■ Record excerpts
· · ·

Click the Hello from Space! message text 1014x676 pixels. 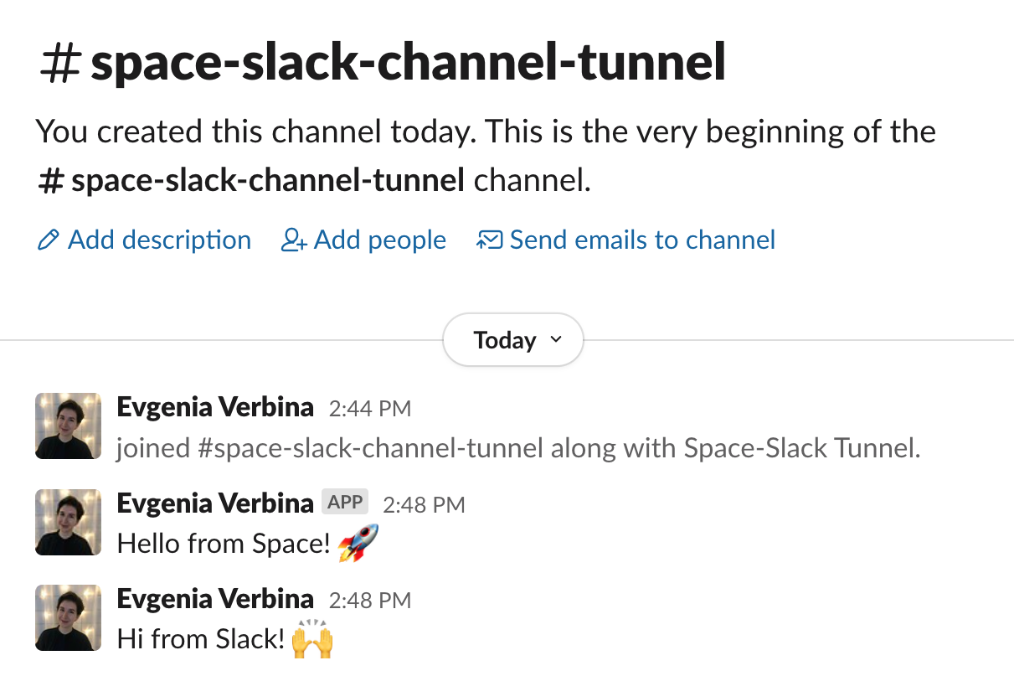(x=224, y=544)
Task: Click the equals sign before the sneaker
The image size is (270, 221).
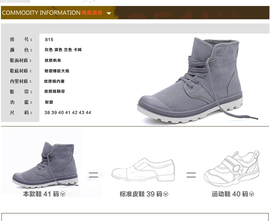Action: (191, 175)
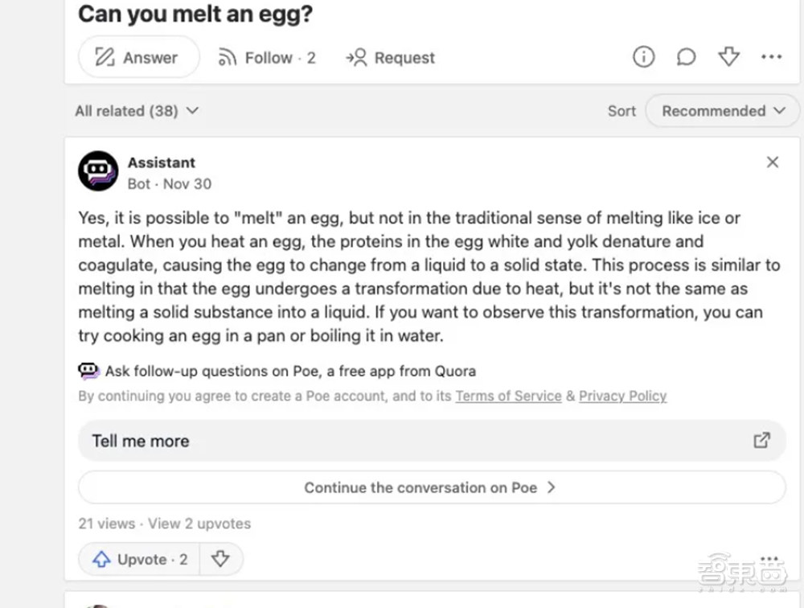Click the Request answer icon button
The height and width of the screenshot is (608, 804).
point(390,58)
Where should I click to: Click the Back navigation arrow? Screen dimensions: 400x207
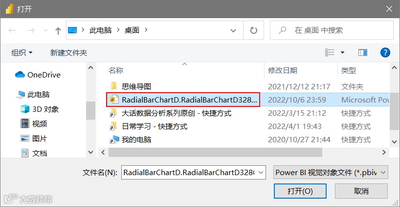tap(12, 31)
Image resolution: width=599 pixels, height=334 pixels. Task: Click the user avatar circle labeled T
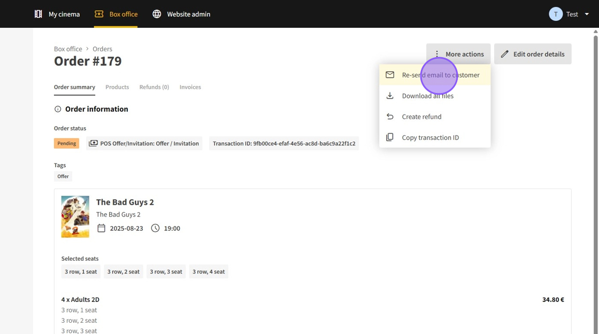pos(556,14)

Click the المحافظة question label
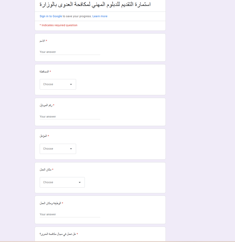pos(44,71)
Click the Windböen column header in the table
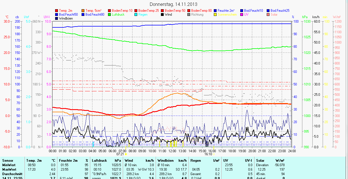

· · ·

■ Exercise details
Skip all pictures. Then give again, exactly, each line from the line holding "Click the المحافظة question label" through the last line of the listing above, both ends included.

■ Answer to this exercise
Click the المحافظة question label
pos(44,71)
Click the Windböen column header in the table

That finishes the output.